Bank of America lowers Intel target price: chip foundry market share is too low

BofA Securities last week lowered its price target on Intel stock to $44 per share from the previous price of $50 per share, while maintaining a neutral rating on the stock.

Prior to this target price adjustment, Intel conducted a re-segmentation of its business, which resulted in a change in the valuation method of the company’s IDM (vertical integration from chip design to production) business, including products and foundry services. .

A report from Bank of America Securities pointed out that Intel’s future depends largely on CEO Pat Gelsinger’s vision to transform the chip company into a semiconductor foundry and compete with other companies in the industry.

However, Bank of America analysts commented on Intel’s current situation that although Intel’s foundry business has made some achievements in external design, it still relies heavily on the company’s internal design team. This dependence has prompted the valuation of the IDM business to shift to a comprehensive assessment. approach rather than evaluating each part individually.

Therefore, the new price target set by Bank of America this time is 23 times the expected price-to-earnings ratio, which is lower than the previous estimate of 26 times.

Intel recently disclosed that its foundry business will have revenue of US$18.9 billion in 2023, but an operating loss of US$7 billion, higher than the loss of US$5.2 billion in 2022.

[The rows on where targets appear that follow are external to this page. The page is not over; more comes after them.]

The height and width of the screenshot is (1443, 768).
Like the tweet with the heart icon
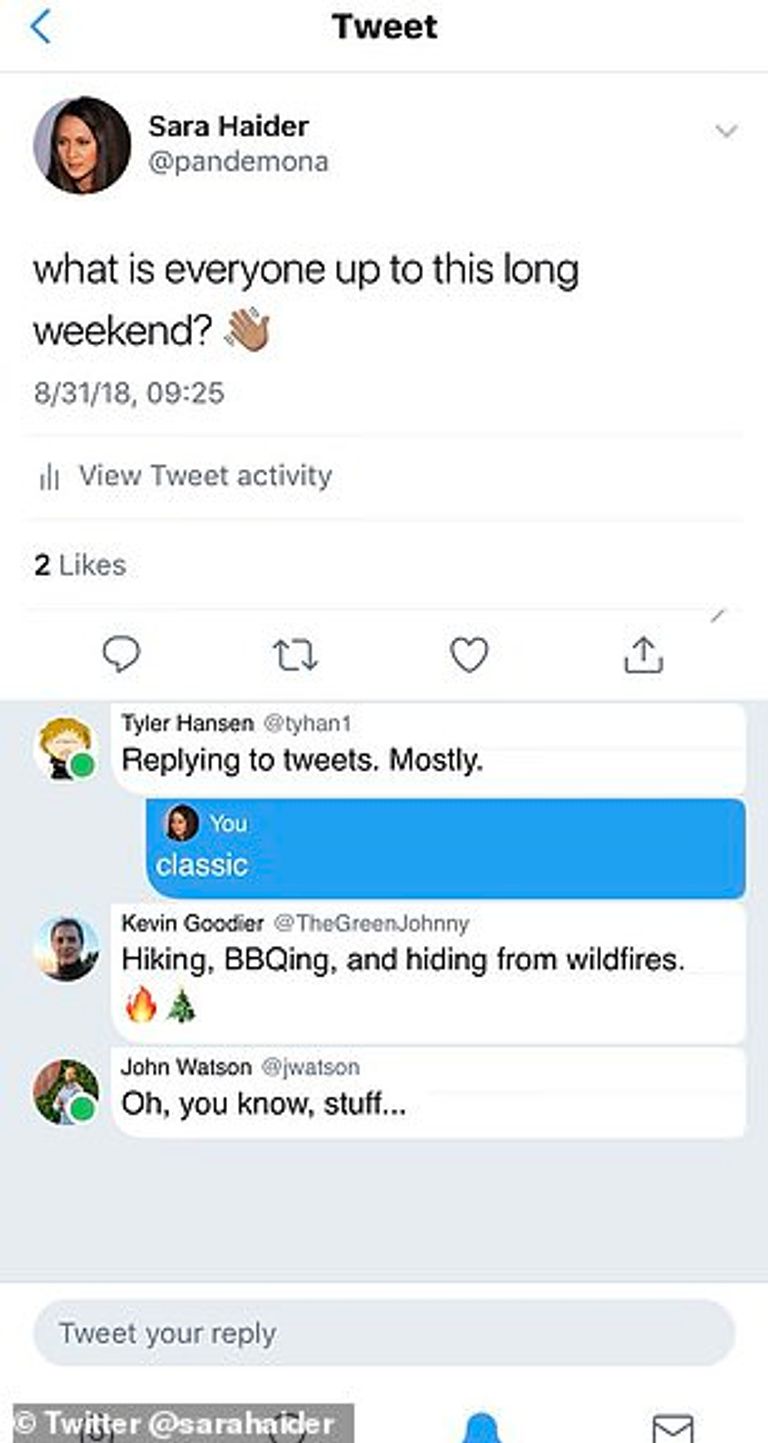tap(468, 655)
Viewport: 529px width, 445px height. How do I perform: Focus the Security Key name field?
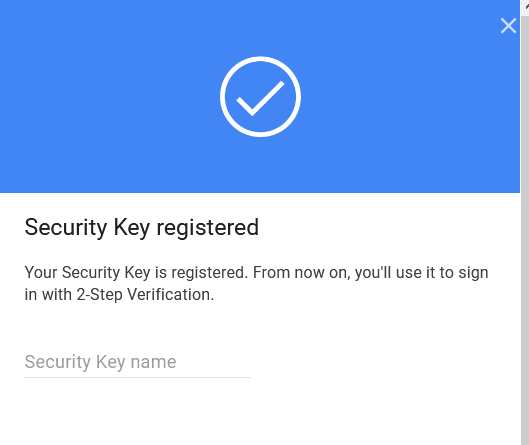(x=137, y=363)
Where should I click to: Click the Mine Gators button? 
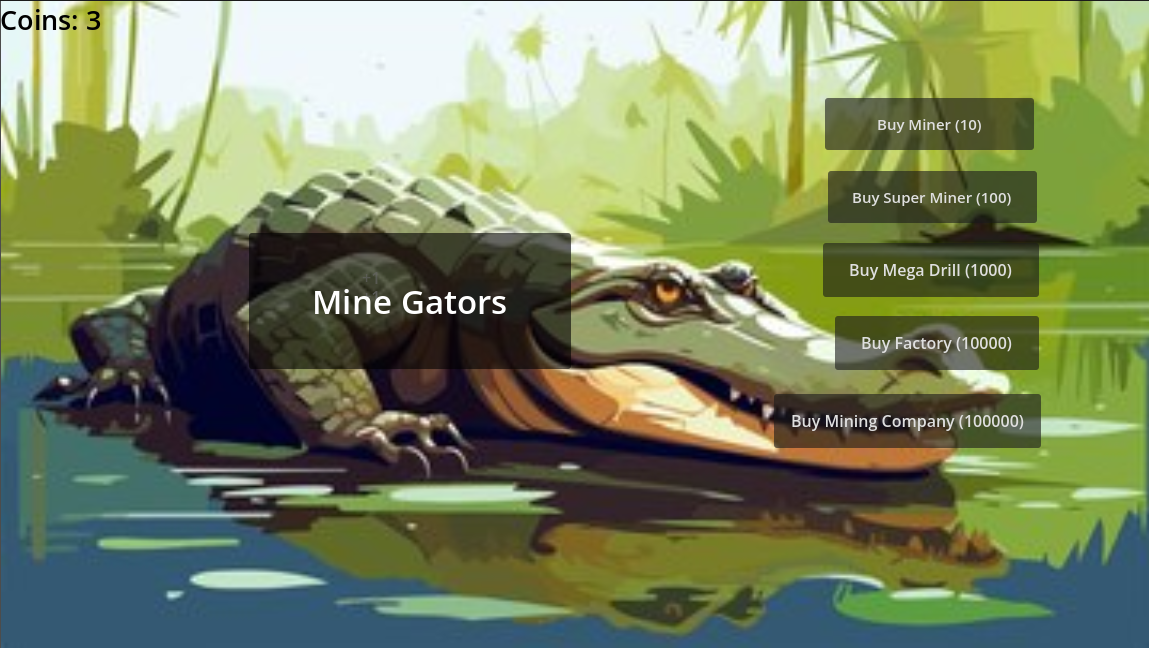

Positive factors and challenges

Despite the price target cut, Bank of America analysts still highlighted several positive factors for Intel.

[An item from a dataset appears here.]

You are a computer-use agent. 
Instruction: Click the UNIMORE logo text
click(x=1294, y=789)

First, personal computer (PC) sales still account for 50-60% of Intel’s revenue. Analysts emphasized that PC sales are expected to show cyclical growth in the future. And, given the artificial intelligence capabilities brought to Windows 10 updates, this could further boost PC sales.

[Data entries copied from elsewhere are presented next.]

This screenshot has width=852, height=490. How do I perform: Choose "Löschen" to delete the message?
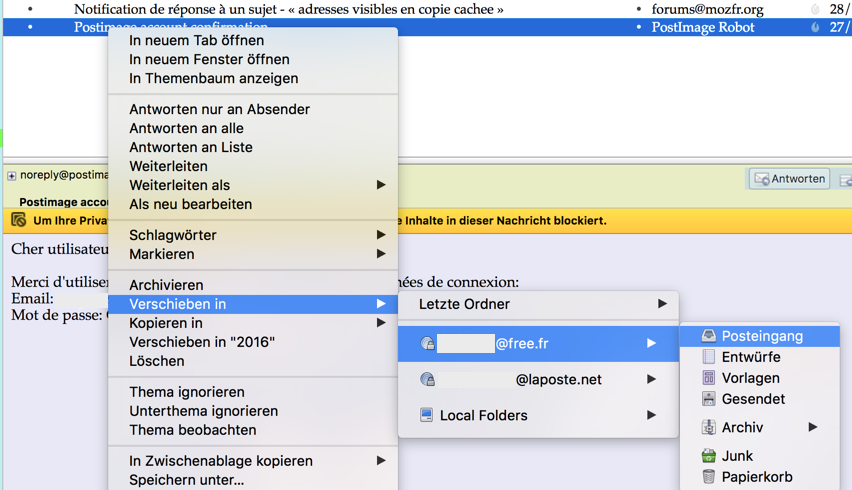pyautogui.click(x=157, y=361)
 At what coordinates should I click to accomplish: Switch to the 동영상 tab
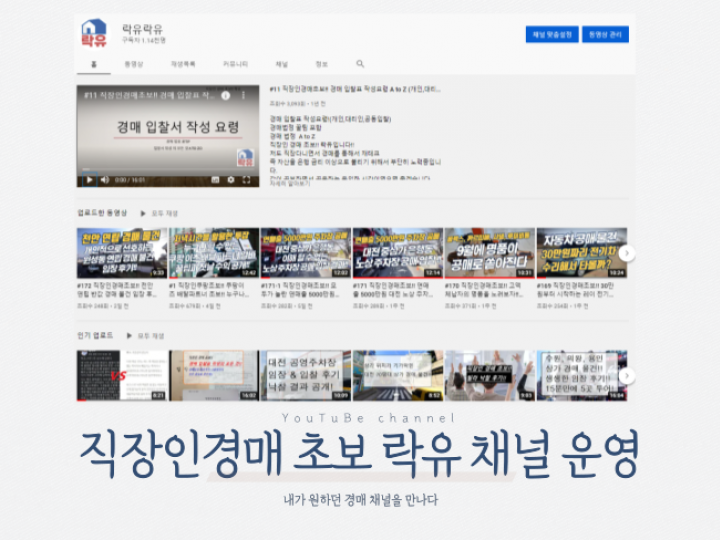pos(134,63)
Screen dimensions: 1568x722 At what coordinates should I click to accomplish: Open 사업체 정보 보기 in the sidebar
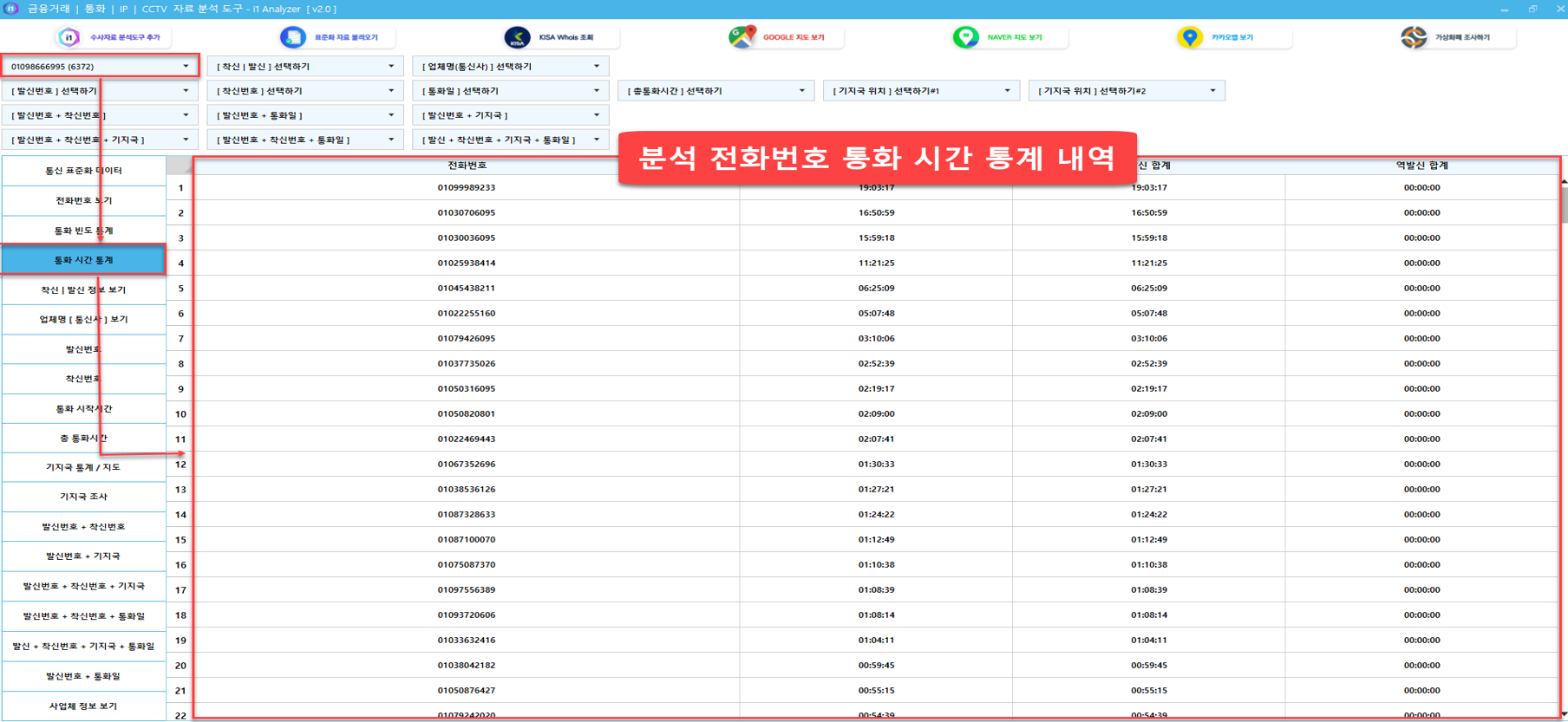[83, 706]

In addition, the increase in the scale and profitability of Intel’s foundry business is also considered a positive aspect.

Of course, the report also mentions challenges facing Intel, such as customer spending shifting toward accelerated computing solutions such as XPUs rather than traditional CPU chips.

Bank of America analyst Vivek Arya said that although Intel has been trying to catch up and recently announced its Gaudi3 accelerator, the new product is not expected to have an immediate impact. Arya said of the new accelerator, “We expect initial traction to be modest and market share to be less than 1%.”

In addition, the emergence of other leading foundries poses competitive concerns for Intel, such as TSMC and Samsung, which each received $6 billion to $7 billion in Chip Act subsidies. Intel received a total of approximately US$20 billion in subsidies and loans from the Chip Act, including US$8.5 billion in subsidies to promote US chip production.